According to the Data Warehousing Institute, American businesses lose six hundred billion dollars annually as a result of poor data quality. While more and more companies realize that data needs to be an important corporate asset, many question the following:
- Who is responsible for all of the data?
- What problems exist with the data?
- What requirements need to be in place for quality to be at its best?
- Can a return on investment be quantified in such a case?
This is where Data Quality Management (DQM) comes into play. The goal of DQM is to establish roles, responsibilities, policies and processes to attack data quality issues. Cooperation and discipline is essential. It is important that everyone recognizes problems with the data and participates in determining a solution.
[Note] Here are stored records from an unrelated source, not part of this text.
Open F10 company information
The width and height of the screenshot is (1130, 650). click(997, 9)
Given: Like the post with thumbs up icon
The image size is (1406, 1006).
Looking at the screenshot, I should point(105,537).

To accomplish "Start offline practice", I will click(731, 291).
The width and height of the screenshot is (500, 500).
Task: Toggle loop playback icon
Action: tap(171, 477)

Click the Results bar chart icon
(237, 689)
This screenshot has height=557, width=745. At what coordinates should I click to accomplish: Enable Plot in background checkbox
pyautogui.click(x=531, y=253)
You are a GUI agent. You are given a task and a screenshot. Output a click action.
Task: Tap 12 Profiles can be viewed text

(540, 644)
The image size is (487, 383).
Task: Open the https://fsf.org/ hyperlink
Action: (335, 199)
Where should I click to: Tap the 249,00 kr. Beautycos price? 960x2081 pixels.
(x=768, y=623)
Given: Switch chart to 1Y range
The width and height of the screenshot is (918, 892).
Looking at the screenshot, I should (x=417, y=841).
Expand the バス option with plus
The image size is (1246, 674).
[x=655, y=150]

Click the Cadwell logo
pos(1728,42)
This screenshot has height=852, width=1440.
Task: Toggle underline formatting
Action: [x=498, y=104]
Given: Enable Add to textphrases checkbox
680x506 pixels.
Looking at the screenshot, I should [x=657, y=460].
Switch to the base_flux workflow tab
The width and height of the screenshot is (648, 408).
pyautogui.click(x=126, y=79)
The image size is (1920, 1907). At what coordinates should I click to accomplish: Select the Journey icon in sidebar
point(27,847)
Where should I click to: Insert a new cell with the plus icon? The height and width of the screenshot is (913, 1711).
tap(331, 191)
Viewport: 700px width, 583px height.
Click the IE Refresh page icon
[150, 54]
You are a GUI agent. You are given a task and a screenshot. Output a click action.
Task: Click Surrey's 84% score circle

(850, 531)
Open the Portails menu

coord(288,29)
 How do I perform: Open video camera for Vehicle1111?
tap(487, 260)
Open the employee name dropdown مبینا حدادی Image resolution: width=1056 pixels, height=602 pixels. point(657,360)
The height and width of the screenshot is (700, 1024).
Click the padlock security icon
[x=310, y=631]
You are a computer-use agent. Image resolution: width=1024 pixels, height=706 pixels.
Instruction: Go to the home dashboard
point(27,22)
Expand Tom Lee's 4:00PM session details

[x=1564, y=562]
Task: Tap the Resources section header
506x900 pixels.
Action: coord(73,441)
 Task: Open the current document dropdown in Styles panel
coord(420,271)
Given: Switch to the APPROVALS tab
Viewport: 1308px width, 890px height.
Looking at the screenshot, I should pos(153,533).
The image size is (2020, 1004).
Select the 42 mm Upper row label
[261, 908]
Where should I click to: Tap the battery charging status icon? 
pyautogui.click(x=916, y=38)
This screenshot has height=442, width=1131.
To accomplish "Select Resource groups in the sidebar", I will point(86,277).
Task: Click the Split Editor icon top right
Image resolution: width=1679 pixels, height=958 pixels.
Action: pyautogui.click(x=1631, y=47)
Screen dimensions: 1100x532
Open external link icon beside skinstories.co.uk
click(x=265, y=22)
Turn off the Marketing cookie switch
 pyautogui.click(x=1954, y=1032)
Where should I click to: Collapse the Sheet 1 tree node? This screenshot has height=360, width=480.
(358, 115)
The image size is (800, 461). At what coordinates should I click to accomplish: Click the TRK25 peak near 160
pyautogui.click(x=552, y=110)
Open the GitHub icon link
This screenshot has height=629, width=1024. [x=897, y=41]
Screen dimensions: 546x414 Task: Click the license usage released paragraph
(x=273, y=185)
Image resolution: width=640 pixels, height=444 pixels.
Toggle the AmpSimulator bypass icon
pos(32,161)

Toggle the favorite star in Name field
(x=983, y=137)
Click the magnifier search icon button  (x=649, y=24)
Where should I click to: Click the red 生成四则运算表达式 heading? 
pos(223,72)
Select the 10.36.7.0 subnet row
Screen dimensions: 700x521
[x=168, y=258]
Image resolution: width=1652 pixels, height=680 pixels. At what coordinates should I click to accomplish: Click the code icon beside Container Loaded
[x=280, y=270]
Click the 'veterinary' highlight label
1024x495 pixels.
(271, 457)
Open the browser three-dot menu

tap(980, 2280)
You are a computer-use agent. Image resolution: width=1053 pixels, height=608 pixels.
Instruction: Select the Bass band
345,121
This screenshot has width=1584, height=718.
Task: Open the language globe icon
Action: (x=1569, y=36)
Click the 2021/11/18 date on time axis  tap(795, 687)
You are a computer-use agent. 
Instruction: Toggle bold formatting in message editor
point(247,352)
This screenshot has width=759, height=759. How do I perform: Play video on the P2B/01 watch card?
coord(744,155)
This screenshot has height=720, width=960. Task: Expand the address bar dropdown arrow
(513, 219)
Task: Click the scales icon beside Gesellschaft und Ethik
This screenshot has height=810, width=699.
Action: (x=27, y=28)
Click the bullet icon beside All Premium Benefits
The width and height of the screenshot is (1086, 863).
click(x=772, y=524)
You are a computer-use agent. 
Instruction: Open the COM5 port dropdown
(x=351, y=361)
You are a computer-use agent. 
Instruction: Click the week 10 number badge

Specifically, the IT department plays a major part in DQM, for they are in charge of the overall environment of the architecture, systems, databases, etc. Once problems are recognized and everyone’s on board, standards can be set. If you’re goal is to have a perfect database, you’ve set your expectations too high. We must all realize there is no such thing as a perfect, “spot-less” database. Data quality is a balance between accuracy and completeness. It is impossible to have data that is 100% accurate and 100% complete. We often find that we must sacrifice one or the other. Depending on the data’s value, one can make the decision to keep a record with an error or toss it.
Managing data quality is a continuous process that needs to be re-visited frequently. It is important to update your data in a real-time fashion. If you’re worried about the costs of managing your data, you shouldn’t be. Quality is free; it is the “unquality” that costs money.